━━ Records for the exercise

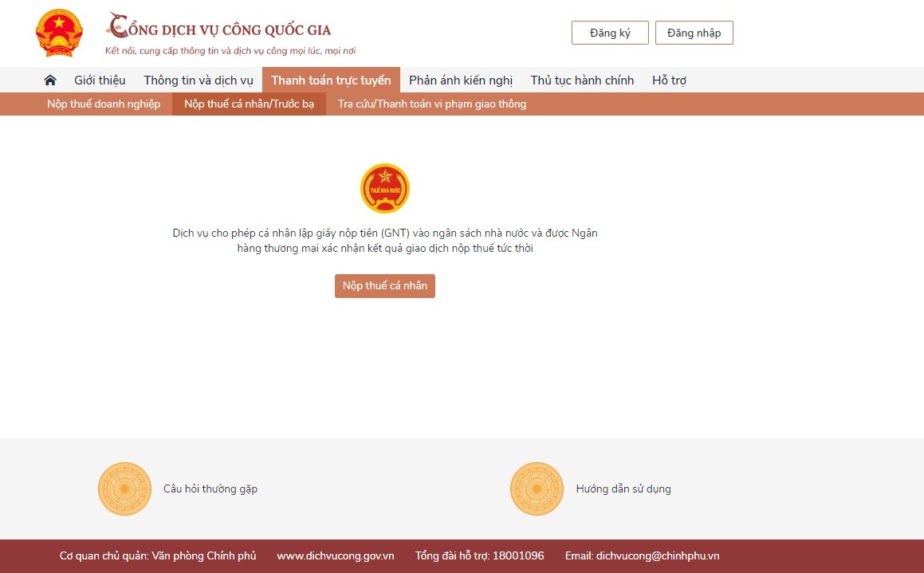Click the home icon in navigation bar

click(50, 80)
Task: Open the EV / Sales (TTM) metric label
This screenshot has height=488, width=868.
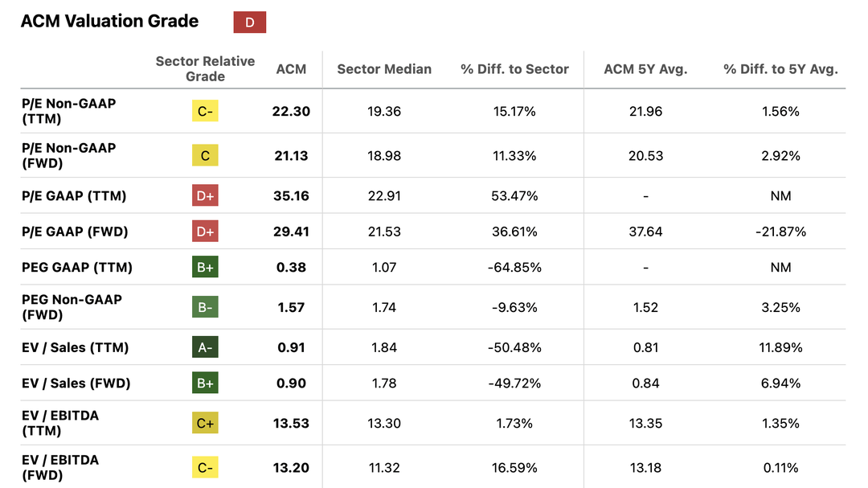Action: (x=76, y=348)
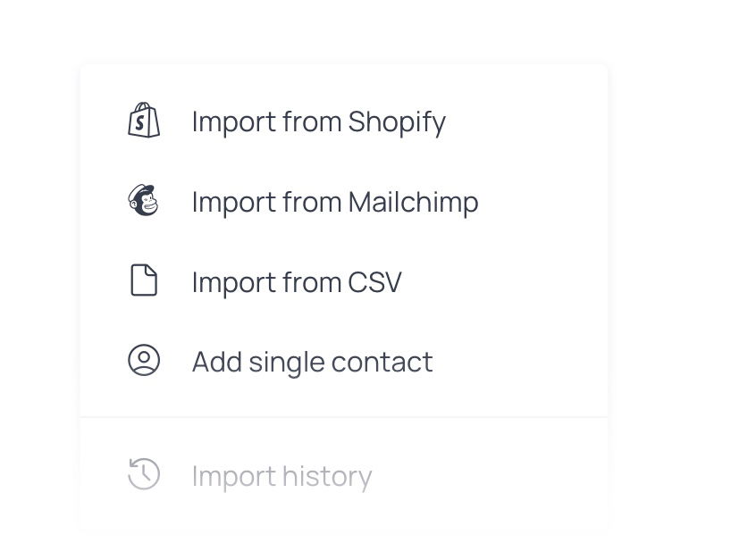The image size is (756, 560).
Task: Click the Add single contact text
Action: (312, 361)
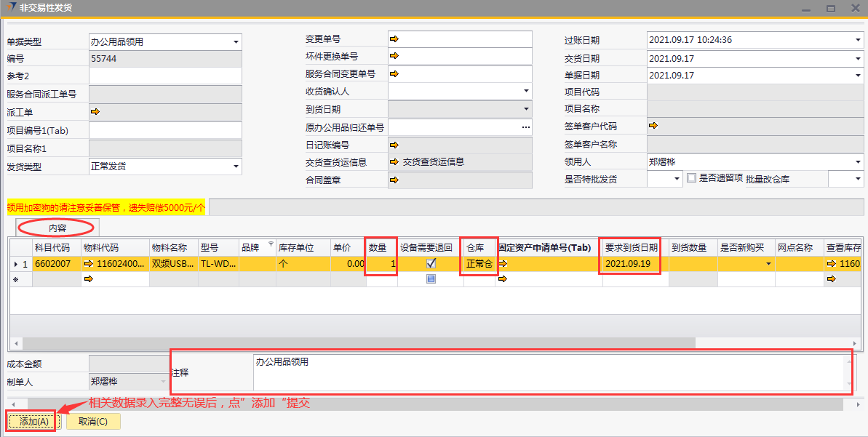Click the arrow icon next to 坏件更换单号
The image size is (868, 437).
[394, 56]
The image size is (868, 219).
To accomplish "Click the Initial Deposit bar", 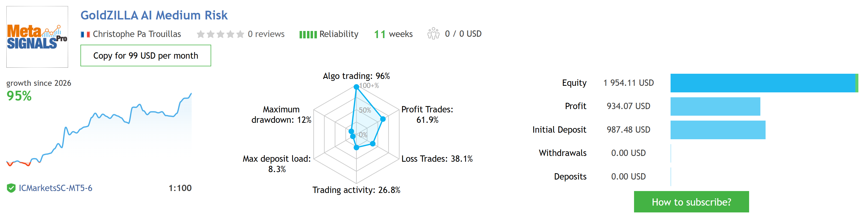I will coord(718,130).
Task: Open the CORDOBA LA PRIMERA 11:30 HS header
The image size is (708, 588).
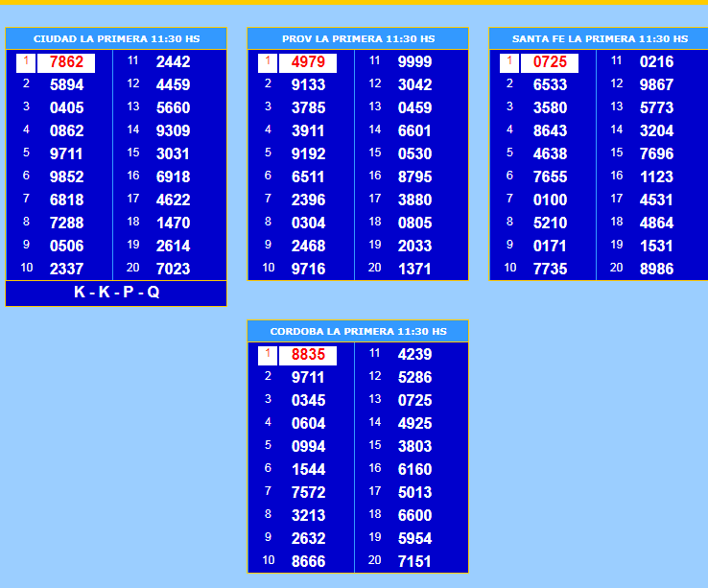Action: [358, 332]
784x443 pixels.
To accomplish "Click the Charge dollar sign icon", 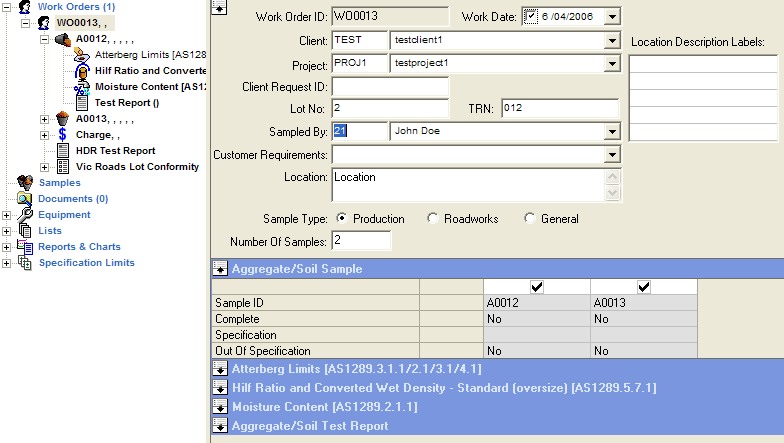I will pos(62,134).
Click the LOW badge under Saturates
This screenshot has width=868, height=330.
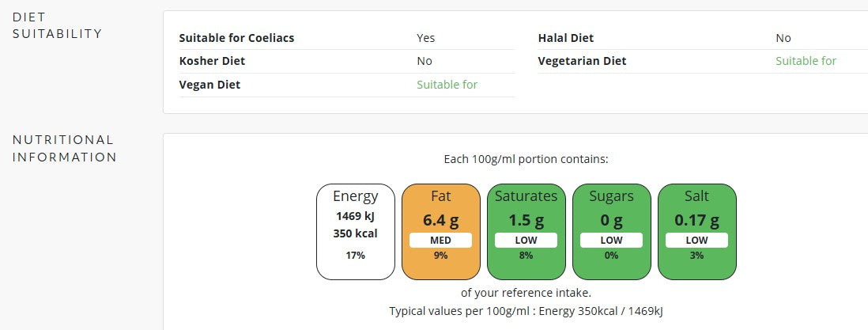point(526,240)
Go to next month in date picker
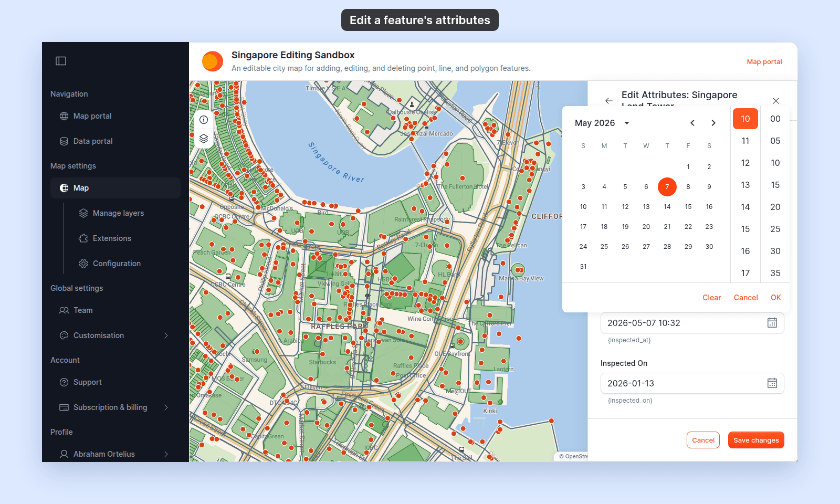This screenshot has height=504, width=840. [x=713, y=123]
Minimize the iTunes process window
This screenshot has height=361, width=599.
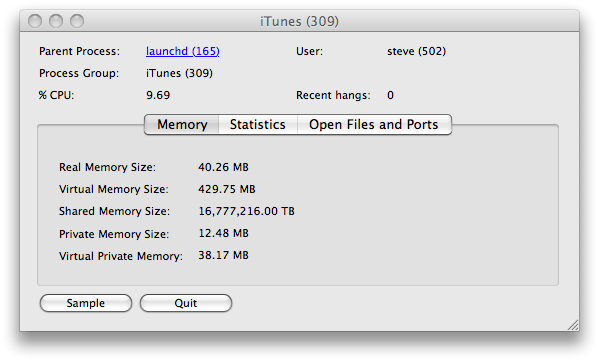[x=56, y=21]
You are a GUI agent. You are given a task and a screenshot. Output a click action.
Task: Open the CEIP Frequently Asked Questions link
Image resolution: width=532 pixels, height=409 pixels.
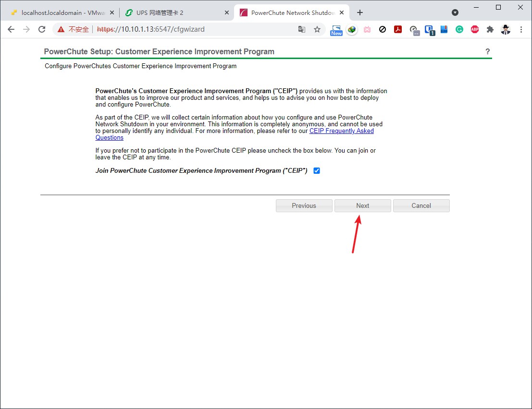[341, 131]
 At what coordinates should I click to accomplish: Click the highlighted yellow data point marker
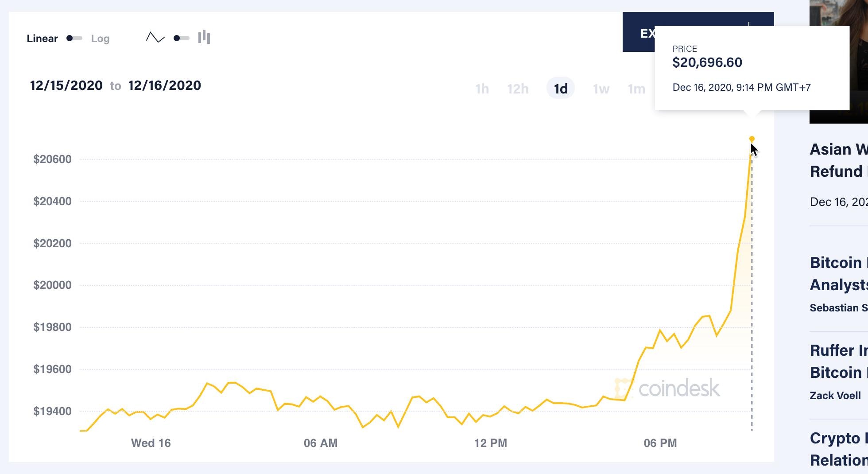click(x=752, y=138)
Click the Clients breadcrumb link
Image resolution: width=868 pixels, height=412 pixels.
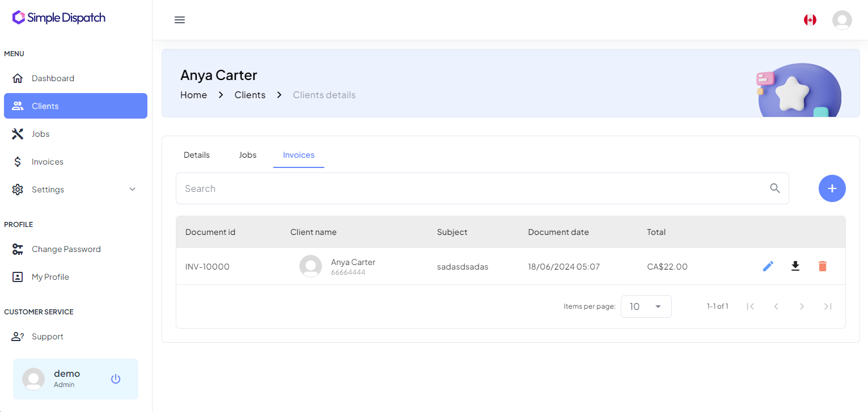(x=250, y=95)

━━━━

◆ **Assignment**:
Beginning with the line that contains "Image resolution: width=868" and ending with the last line of the data, restate each line word for word. Exclude the pictures.

◆ **Solution**:
Image resolution: width=868 pixels, height=412 pixels.
(x=250, y=95)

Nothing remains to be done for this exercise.